Seeding and Sod tips

In News by Rex Myers0 Comments


Never layer the soil with a topical amendment. Always till it in. Level the soil as best as possible. The new soil needs to settle naturally or by watering again. Rake to remove rocks and so the soil has small groves in it. Place the seed on the soil using a seed spreader. Put 1/2 of the seed down in one direction, perhaps lengthwise, and stop. Then put down the other 1/2 of the seed in the other direction. Lightly rake the seed in, and roll the soil lightly with a roller. Placing a thin layer of compost or composed steer manure on top of the seed will hold moisture and aid in seed germination. Do not apply more than 1/8 to 3/16 of an inch of composted steer manure.
Water 3 to 4 times daily for short intervals until the seed germinates. Do not allow puddles to form. If they do the seed will run down to the low spots and uneven grass density will occur. Standing puddles of water will “drown” seeds and kill them. When the plants emerge reduce water frequency but increase application duration so that water will wet the entire depth of the rooting area.


Installation of sod can be a rewarding and satisfying event in landscape enhancement. Below are some of the most common concerns you need to know about sod installation.

Storage — Sod should be stored in a shaded area and/or covered when possible. Water the entire pallet of sod during the course of installation, especially if the sod is exposed to direct sunlight and winds. Wet all the soil and green edges.

Ground Preparation — Soil preparation for laying sod is the same as for seeding grass. Refer to above section on soil preparation for planting turf.

Finished Grade — The final grade should be smooth and level where possible. Avoid sharp dips and “lumps” at grade level. Remove as many stones as possible. Hand raking helps provide a uniform surface. If the soil is too soft the sod will sink and edges will dry out. Roll if necessary at this point.

Direction and Patterns — Start by laying the sod with the “long” edge of the sod running with the length of the site (if the site is not drastically sloped). A sidewalk may be used as a starting point, if it is long and straight. If there are not straight lines to work from place a string-line across the job site. Make sure that the last row of sod strips are at least 6″- 8″ wide where they will lay. Thin strips struggle to grow and dry out quickly. On hilly and highly sloped areas, start the sod running lengthwise across the hill. This will prevent the sod from sliding down the hill. Stake sod pieces with nails or wire strips on steeper slopes.

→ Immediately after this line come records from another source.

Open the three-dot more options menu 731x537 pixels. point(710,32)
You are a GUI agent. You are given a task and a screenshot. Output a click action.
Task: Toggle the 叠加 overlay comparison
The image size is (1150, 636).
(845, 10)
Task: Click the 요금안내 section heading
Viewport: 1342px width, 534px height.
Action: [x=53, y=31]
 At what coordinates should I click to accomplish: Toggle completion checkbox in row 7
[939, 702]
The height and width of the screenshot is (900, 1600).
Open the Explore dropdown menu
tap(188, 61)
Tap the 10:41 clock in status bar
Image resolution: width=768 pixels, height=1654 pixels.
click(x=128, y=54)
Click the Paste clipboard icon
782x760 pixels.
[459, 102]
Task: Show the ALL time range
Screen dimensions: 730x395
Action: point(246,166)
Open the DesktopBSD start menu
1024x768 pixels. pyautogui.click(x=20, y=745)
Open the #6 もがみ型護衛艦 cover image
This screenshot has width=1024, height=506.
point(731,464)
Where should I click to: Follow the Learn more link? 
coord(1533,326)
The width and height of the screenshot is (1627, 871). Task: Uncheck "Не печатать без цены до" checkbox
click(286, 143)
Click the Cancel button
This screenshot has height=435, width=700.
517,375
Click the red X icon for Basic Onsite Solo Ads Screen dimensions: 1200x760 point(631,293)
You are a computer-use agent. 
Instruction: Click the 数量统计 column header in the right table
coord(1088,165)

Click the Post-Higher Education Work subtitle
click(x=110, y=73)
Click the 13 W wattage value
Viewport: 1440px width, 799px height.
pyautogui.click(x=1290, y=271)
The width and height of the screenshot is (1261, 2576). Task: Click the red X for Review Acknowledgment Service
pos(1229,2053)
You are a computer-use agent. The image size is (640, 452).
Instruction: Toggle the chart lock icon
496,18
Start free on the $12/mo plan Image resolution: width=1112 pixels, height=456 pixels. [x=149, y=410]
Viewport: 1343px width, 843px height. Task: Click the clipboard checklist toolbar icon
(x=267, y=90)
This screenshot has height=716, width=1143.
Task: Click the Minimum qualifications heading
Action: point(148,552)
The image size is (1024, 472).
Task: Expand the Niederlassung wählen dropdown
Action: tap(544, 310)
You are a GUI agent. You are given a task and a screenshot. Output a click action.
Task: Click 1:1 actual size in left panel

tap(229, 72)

Joining Sod Pieces — The ends of the sod must be staggered–like cement blocks in a wall. This prevents the sod from sagging downhill on slopes and the ends from drying out as well. Staggered ends also allow the sod pieces to “disappear” more quickly.

Handling Edges — The cut edges should be slightly curled downward before the sod pieces are finally set in place. Curling allows the sod to have “extra room” at the edges, and allows the soil edges to meld after proper rolling. This minimizes drying out which can occur at the edges if the sod shrinks after placement.

Clean Cuts — Cut around obstacles (fixtures, walkways, bed edging, etc.) with a sharp knife. If the sod is “undercut”, drying out will occur. If the sod is over cut, the sod may be elevated within the piece, and be slow to root, or worse, dry out and die. Make cuts around objects first, since recutting is possible before the rest of the sod in that row is installed.

Rolling — Roll over the sod soil in two directions. This forces the sod into the prepared soil bed for quicker rooting; Rolling also pushes the sod pieces together which helps minimize drying out.

Irrigation — Water the sod 3 to 4 times daily for short intervals for 10 to 14 days. Avoid soaking the sod continuously and at night. After the sod begins to “knit” and is hard to pull up, begin to water once per day, for a longer period of time. Then, decrease irrigations to every second or third day.

Information pulled from Arizona Cooperative Extension, College of Agriculture, The University of Arizona.